### What to do
• a. In the debate excerpt, on which side of the assembly room did the King's supporters sit during the French Revolution?
• b. Proceed with the debate excerpt from where it stops, in the same voice.

### Page excerpt
## START

All laws that stop A from doing something in relation to B are protection for B and an imposition on the freedom of A. That is true of laws against murder all the way down to discrimination. It’s all just a question of where one draws the line. There is no magical point at which impositions upon freedom start or stop.

You say what you are objecting to is “blatantly curtailing a freedom and trying to hide it by semantics” but hiding things in semantics is precisely what you are doing by your “state of nature” thing. Instead of just coming out and saying what you think to be an appropriate or inappropriate level of curtailment of people’s freedom, you try to hide your subjective judgment in BS about certain things being a “state of nature” while other things are not. I’m not even necessarily disagreeing with you about your subjective judgment. I just think your attempt to hide your exercise of judgment away by reference to some mythical “state of nature” is a crock.

As to Hobbes, one minute you’re telling me he’s “your source” for your argument and that Hobbes wouldn’t think your argument was a crock, and the next you are telling me he “didn’t really give a damn” about something central to your argument and that you are taking “it in a different direction”. I see. I think maybe you need to just forget the whole Hobbes thing, don’t you?

As your final points: as to 1) your point isn’t “logical” its just an attempt to hide your subjective view in BS. As to 2) your point is exactly an appeal to tradition. An appeal to “efficacy” would be one to say that your “state of nature” thing worked well, which isn’t something you’ve even attempted to do. As to 3), no there is really no particulary good reason to limit an evaluation of an institution in that way.

Both. They reach out to individuals via direct mailing, telephone calls, etc. And they address clubs, groups, PACs, churches, etc. Both are part of political activism.

Fair enough, but you really can’t gripe when we try to give objectively true answers also. Words really do have meanings. Some of us may have unorthodox personal associations with words, but the terms do have an objective history, going back to the French Revolution and the positions in which the King’s Supporters (on the right) and his opposition (on the left) sat in the assembly room.

I grew up during the opposition to the war in Viet Nam, so, to me, “left” will always have a personal association with the anti-war movement. “Left” connotes pacifism, or at least a strong reluctance to go to war. But I don’t know if this is really a formal part of the definition of “leftist” ideology.

## END

### Data excerpt
## START

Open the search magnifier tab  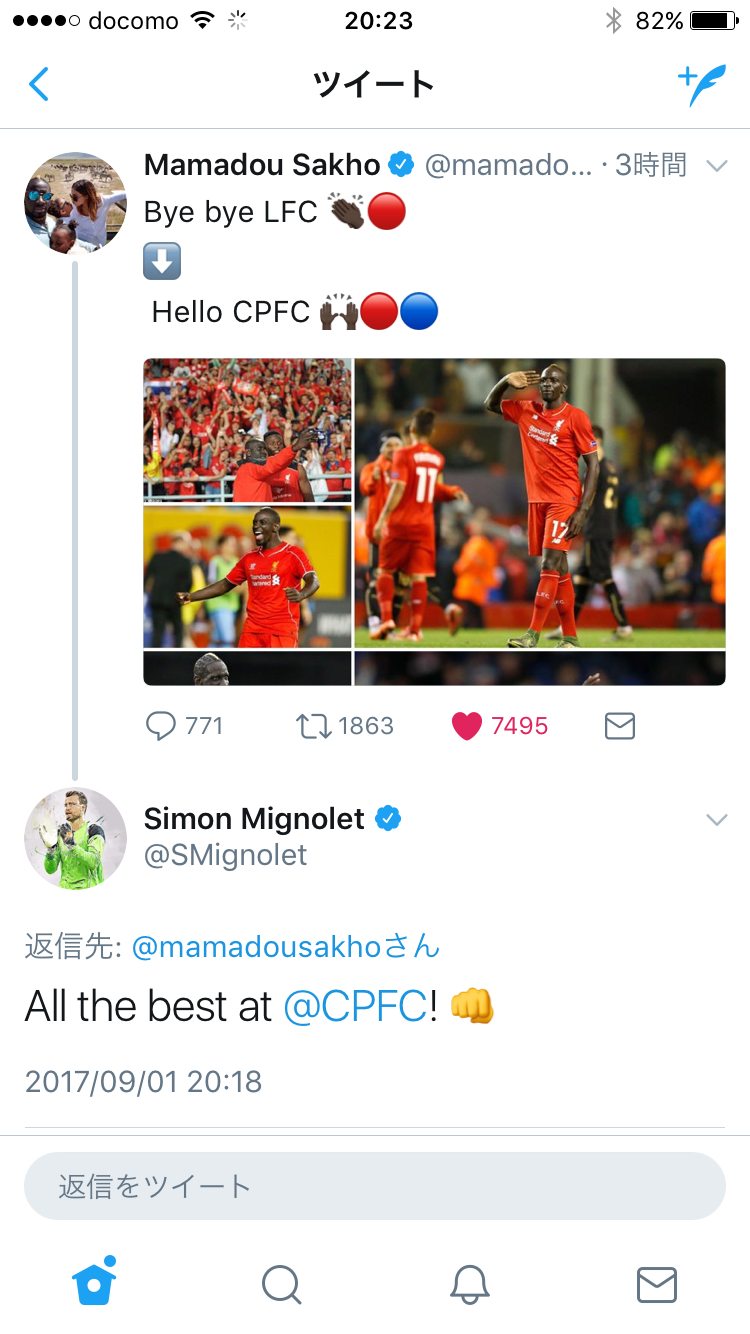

## END

### Responses for each task
• a. On the right.

• b.
A person unencumbered by government is an objective reference point for a state of nature.

It’s not about being lawful, but being free. If there was no government to stop you, you’d be free to commit murder, discriminate, commit sodomy, etc.

People always live in relation to one another, but government being the monopoly on legitimate use of force is a comparatively new phenomenon.

I expressly laid out three arguments, number for your convenience. I’m marshaling more arguments in this post as I have in previous posts. That’s hardly a hand wave.

Then we agree.

You’re missing the point. I’ll lay this out again. I’m not exercising judgment. I’m saying that people will advocate the curtailing of a freedom but argue they’re not. They do that by semantics.

We’d all agree that certain freedoms should be denied; e.g. the freedom to murder. People in the US are hit over the head with the “land of the free” bullshit so hard they’d prefer to deny certain other freedoms without saying as much. That’s what I object to.

He’s my source for the idea of the state of nature. I’ve said as much. I’m applying it in a different way. I’ve said as much. I think maybe you should read Hobbes and see for yourself, don’t you?

But you’ve done nothing to show it’s not logical besides say it’s made up bullshit and appeal to Og.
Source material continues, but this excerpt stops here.